However, sufferers of even the mildest arachnophobia will find more than enough to justify their fears. All spiders are venomous (except for members of the Uloboridae family, who construct some of the most intricate webs in which to entrap their prey, having no venom glands); they are all predators; most are cannibalistic; and of the 35,000 known species, some 500 or so are capable of sinking their fangs into humans with extremely painful consequences, even if not causing death.
The ‘Brazilian wandering spider’, with a five-inch leg span, is a vicious creature which has no need to construct webs as its venom is so powerful. Although an outdoors night hunter, it sometimes wanders into houses for daytime shelter, and is quite unafraid of larger species such as humans. Far from scurrying away, it will leap on to a broom handle and run up it to attack. Its bite causes ‘immediate and intense pain which spreads throughout the body’.
The ‘Sydney funnelweb ‘ is commonly found in the outer suburbs of that city and ‘strikes repeatedly and furiously at anything that moves’. Its large fangs can pierce the skull of a small animal or a human fingernail. The process of dying for an adult can take more than thirty hours. Somebody should introduce it among the neighbours of Ramsay Street.

Data records
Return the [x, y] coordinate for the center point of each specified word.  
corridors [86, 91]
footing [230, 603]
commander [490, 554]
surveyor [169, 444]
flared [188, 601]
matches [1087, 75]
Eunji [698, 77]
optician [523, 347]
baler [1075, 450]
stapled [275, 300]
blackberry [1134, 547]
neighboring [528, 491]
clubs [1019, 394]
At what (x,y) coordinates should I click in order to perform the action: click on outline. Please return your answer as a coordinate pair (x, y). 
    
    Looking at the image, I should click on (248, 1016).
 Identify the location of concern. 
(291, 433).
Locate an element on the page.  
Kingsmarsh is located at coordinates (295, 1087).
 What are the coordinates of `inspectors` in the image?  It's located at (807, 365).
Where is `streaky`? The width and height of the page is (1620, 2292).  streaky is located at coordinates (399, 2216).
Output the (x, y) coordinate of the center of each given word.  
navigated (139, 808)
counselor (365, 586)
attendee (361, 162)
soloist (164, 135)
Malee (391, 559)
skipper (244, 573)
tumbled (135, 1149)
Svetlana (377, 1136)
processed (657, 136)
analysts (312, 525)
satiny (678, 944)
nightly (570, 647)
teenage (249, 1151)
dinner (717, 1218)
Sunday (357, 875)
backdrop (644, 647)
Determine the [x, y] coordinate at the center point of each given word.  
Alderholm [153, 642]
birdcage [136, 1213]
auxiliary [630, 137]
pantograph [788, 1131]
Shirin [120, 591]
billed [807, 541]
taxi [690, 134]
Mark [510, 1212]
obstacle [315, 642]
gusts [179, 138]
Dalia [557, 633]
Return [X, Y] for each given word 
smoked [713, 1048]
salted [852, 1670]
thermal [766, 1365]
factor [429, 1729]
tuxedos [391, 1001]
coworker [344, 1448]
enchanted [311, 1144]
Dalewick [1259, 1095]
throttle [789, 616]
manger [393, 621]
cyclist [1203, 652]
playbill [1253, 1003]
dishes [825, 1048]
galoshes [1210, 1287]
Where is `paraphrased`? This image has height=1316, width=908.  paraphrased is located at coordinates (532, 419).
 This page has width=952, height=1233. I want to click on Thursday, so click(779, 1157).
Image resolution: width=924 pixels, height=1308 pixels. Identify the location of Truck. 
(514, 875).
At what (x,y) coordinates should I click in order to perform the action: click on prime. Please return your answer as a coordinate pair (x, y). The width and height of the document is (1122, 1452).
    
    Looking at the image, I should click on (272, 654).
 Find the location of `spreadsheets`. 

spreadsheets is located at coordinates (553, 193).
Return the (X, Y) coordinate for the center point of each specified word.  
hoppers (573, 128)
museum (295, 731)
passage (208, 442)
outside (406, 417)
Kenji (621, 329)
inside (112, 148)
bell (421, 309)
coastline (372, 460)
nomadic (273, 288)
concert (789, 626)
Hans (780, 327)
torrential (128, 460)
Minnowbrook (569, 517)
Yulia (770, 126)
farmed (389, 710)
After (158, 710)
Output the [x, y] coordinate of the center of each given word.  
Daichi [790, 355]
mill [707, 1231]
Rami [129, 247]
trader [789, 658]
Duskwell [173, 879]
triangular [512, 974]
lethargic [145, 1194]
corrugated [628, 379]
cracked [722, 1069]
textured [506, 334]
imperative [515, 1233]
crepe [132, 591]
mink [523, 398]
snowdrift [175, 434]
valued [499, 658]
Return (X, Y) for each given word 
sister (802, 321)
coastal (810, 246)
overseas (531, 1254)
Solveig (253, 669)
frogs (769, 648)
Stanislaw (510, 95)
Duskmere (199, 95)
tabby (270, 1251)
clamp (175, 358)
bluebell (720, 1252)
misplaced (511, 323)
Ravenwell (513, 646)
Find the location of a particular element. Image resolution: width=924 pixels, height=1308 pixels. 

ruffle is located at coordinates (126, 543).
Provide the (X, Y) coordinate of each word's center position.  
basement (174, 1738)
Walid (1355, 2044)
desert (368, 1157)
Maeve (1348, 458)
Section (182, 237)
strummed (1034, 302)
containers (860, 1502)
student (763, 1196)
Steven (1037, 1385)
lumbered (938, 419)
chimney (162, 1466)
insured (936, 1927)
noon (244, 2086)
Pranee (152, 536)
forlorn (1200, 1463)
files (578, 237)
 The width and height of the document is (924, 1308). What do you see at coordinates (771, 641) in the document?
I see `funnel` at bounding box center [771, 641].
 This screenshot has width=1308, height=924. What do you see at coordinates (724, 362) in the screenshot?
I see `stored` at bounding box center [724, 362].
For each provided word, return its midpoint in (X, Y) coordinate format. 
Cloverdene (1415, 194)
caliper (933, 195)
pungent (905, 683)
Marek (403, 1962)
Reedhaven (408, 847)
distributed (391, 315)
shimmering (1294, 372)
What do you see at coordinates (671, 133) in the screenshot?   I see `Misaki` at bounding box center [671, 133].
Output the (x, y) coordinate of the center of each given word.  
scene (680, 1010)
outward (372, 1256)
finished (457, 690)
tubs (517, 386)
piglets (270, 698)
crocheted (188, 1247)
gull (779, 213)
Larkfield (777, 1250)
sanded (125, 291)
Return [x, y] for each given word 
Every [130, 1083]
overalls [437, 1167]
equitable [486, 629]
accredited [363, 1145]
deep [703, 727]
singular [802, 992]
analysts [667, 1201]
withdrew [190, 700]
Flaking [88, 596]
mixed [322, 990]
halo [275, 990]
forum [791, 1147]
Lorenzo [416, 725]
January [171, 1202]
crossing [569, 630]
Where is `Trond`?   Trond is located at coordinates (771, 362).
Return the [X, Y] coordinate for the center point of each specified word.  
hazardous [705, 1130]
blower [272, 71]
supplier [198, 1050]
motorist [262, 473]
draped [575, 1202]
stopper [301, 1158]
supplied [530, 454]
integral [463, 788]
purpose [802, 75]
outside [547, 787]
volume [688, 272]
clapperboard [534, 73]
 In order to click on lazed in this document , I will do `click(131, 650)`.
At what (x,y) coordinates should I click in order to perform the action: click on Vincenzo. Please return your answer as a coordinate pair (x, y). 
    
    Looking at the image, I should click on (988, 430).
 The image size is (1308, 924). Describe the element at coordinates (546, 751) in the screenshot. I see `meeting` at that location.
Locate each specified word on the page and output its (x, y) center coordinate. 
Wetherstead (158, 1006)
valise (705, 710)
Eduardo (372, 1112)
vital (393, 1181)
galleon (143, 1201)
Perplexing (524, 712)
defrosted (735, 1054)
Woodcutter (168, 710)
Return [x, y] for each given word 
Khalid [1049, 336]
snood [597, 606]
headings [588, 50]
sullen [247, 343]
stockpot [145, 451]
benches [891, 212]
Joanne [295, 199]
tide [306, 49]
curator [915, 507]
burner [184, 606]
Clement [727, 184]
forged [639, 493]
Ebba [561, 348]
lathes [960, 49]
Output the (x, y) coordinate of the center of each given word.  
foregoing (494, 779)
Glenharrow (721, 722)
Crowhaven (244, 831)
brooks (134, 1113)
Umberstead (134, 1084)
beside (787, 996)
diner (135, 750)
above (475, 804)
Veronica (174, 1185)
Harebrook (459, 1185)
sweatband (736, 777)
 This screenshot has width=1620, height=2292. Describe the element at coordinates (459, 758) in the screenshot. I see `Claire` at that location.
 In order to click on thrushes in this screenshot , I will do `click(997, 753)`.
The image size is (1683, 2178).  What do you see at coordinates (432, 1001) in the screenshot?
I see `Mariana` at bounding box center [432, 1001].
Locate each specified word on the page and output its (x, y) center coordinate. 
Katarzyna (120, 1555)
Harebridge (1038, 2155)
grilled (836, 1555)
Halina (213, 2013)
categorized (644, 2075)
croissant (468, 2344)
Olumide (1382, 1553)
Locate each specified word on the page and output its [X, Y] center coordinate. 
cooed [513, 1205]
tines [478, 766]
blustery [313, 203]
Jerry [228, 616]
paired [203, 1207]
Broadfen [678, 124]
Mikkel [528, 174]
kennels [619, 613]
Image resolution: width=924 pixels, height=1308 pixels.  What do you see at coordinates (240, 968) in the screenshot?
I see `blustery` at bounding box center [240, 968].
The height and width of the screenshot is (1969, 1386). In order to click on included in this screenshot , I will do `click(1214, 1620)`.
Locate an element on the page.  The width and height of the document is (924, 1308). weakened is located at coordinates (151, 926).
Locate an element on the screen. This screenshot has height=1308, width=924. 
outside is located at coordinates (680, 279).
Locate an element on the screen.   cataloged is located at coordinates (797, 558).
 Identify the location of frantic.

* [Exercise aim]:
Transcribe the passage about spiders, from "However, sufferers of" to "not causing death.".

* [Exercise answer]:
However, sufferers of even the mildest arachnophobia will find more than enough to justify their fears. All spiders are venomous (except for members of the Uloboridae family, who construct some of the most intricate webs in which to entrap their prey, having no venom glands); they are all predators; most are cannibalistic; and of the 35,000 known species, some 500 or so are capable of sinking their fangs into humans with extremely painful consequences, even if not causing death.